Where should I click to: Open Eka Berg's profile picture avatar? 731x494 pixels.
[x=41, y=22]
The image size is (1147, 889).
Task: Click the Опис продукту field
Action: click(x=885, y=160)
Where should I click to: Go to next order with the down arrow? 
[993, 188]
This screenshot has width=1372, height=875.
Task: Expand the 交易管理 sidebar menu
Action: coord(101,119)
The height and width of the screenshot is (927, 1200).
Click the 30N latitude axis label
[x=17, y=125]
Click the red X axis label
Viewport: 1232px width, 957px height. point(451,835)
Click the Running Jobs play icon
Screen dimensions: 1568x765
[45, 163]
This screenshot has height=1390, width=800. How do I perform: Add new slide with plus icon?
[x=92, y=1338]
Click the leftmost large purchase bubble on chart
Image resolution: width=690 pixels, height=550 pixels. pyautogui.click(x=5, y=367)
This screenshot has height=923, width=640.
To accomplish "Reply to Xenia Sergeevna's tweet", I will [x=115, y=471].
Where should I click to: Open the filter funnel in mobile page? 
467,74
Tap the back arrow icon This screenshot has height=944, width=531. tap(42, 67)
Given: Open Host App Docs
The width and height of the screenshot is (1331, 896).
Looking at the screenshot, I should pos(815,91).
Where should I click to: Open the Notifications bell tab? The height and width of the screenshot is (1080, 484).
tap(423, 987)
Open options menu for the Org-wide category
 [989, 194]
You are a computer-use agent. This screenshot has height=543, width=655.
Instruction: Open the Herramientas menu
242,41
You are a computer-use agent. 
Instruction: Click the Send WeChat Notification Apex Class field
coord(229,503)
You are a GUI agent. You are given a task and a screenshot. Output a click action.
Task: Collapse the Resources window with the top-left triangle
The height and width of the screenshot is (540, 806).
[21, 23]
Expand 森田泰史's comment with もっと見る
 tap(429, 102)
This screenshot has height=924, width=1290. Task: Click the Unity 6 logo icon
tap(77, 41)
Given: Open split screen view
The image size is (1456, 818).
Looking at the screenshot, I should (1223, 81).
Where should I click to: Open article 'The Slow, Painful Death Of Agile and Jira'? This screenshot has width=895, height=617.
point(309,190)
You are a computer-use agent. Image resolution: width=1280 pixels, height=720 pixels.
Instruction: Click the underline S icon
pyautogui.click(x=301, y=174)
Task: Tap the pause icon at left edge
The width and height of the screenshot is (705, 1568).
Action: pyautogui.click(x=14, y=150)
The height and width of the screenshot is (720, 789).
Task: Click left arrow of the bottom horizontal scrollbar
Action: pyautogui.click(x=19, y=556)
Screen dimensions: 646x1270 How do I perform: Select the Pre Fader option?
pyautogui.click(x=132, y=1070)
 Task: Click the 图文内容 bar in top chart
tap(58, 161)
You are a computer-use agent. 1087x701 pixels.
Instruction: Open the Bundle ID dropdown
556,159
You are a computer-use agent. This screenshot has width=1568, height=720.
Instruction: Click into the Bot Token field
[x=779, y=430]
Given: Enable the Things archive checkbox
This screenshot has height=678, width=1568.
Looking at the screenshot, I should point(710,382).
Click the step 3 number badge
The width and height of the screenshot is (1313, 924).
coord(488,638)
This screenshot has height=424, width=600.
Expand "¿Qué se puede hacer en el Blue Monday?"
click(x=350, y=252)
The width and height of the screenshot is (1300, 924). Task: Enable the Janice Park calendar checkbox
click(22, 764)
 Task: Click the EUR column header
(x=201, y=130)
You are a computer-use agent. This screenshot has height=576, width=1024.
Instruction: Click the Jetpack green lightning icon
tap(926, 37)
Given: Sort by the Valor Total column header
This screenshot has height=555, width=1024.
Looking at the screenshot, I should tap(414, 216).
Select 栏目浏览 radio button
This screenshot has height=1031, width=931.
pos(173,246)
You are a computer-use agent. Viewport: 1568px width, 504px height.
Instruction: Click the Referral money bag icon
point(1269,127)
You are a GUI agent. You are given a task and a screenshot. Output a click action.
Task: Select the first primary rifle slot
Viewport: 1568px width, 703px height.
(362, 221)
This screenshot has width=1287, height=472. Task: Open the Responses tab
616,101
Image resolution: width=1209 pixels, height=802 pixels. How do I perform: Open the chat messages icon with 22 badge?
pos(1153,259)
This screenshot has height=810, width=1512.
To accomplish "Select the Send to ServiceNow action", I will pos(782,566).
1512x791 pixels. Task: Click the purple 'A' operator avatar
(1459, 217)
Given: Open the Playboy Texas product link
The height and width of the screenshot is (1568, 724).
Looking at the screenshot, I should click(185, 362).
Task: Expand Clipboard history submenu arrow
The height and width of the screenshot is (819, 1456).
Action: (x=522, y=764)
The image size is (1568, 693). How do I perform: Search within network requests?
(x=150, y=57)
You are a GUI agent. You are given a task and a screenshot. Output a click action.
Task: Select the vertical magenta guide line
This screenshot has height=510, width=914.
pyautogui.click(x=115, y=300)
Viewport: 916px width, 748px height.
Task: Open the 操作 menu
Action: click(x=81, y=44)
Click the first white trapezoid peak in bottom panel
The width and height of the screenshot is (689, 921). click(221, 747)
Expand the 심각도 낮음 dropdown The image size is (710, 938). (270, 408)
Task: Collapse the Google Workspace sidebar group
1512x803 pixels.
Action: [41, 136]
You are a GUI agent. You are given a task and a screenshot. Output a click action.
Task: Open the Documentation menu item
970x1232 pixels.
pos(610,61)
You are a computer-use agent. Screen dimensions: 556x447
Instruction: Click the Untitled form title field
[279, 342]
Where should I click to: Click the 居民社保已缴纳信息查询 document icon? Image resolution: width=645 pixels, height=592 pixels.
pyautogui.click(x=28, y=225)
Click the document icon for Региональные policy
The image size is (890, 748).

_REQUIRED TASK_
Give every line of the data from the one containing "Screen dimensions: 646x1270" down to the one containing "tap(58, 161)", both included, as a JSON list of strings with one string per line and blank lines left out.

_REPLY_
[
  "Screen dimensions: 646x1270 How do I perform: Select the Pre Fader option?",
  "pyautogui.click(x=132, y=1070)",
  " Task: Click the 图文内容 bar in top chart",
  "tap(58, 161)"
]